**DATA LISTING**:
--- START ---
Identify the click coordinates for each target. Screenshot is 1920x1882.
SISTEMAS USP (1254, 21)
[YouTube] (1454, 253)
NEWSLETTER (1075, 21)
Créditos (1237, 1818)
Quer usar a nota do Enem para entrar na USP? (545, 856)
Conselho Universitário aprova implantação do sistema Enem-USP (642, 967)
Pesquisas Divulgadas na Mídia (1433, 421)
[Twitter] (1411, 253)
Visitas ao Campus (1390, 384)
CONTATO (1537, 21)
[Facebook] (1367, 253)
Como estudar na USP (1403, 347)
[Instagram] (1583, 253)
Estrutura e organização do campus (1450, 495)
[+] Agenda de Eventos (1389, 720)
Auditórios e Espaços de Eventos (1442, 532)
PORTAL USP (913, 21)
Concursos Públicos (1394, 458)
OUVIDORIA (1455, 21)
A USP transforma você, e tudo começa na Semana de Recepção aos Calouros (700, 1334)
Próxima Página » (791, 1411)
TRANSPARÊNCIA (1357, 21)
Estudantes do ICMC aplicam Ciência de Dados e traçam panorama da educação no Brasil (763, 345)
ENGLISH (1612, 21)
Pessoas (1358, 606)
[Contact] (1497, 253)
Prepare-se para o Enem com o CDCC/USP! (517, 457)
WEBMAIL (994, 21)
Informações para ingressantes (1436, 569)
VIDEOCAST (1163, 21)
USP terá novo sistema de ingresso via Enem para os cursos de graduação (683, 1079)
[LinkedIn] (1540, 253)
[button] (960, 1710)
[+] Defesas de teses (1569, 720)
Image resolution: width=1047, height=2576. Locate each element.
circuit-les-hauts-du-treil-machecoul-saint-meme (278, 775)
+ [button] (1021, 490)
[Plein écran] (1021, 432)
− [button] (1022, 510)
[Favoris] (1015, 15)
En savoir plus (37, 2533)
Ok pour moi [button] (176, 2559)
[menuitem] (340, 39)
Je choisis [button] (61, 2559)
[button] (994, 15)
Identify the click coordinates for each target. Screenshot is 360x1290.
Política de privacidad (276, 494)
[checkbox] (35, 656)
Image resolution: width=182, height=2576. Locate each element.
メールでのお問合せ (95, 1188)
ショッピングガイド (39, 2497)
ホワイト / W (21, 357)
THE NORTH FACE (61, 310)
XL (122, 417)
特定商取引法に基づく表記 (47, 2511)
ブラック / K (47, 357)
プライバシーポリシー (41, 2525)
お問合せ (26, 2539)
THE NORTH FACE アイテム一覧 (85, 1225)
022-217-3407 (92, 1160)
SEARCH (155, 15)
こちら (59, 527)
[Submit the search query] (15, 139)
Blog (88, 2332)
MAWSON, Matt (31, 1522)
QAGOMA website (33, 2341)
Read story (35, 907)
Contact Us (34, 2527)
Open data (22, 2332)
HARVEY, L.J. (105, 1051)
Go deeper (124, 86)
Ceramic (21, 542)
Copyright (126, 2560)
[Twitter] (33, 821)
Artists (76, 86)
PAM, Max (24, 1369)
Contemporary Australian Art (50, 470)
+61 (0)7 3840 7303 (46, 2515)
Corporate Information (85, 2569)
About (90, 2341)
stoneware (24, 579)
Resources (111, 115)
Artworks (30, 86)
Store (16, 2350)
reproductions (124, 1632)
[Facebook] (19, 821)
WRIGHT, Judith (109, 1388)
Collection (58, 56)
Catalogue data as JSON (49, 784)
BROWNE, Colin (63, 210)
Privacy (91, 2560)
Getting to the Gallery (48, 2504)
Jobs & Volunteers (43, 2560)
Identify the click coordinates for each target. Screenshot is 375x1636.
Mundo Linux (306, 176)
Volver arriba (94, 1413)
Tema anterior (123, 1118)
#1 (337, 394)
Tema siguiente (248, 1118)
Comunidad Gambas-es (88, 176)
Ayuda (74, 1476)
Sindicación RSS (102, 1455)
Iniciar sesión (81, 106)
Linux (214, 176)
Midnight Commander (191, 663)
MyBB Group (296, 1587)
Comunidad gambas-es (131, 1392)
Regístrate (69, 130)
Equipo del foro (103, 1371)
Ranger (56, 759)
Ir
--- END ---
**WORK TASK**: All lines from the one holding "Privacy (91, 2560)" through the final line of the material must be set down exactly, and nothing else may be added.

**WRITTEN SOLUTION**:
Privacy (91, 2560)
Getting to the Gallery (48, 2504)
Jobs & Volunteers (43, 2560)
Identify the click coordinates for each target. Screenshot is 375x1636.
Mundo Linux (306, 176)
Volver arriba (94, 1413)
Tema anterior (123, 1118)
#1 (337, 394)
Tema siguiente (248, 1118)
Comunidad Gambas-es (88, 176)
Ayuda (74, 1476)
Sindicación RSS (102, 1455)
Iniciar sesión (81, 106)
Linux (214, 176)
Midnight Commander (191, 663)
MyBB Group (296, 1587)
Comunidad gambas-es (131, 1392)
Regístrate (69, 130)
Equipo del foro (103, 1371)
Ranger (56, 759)
Ir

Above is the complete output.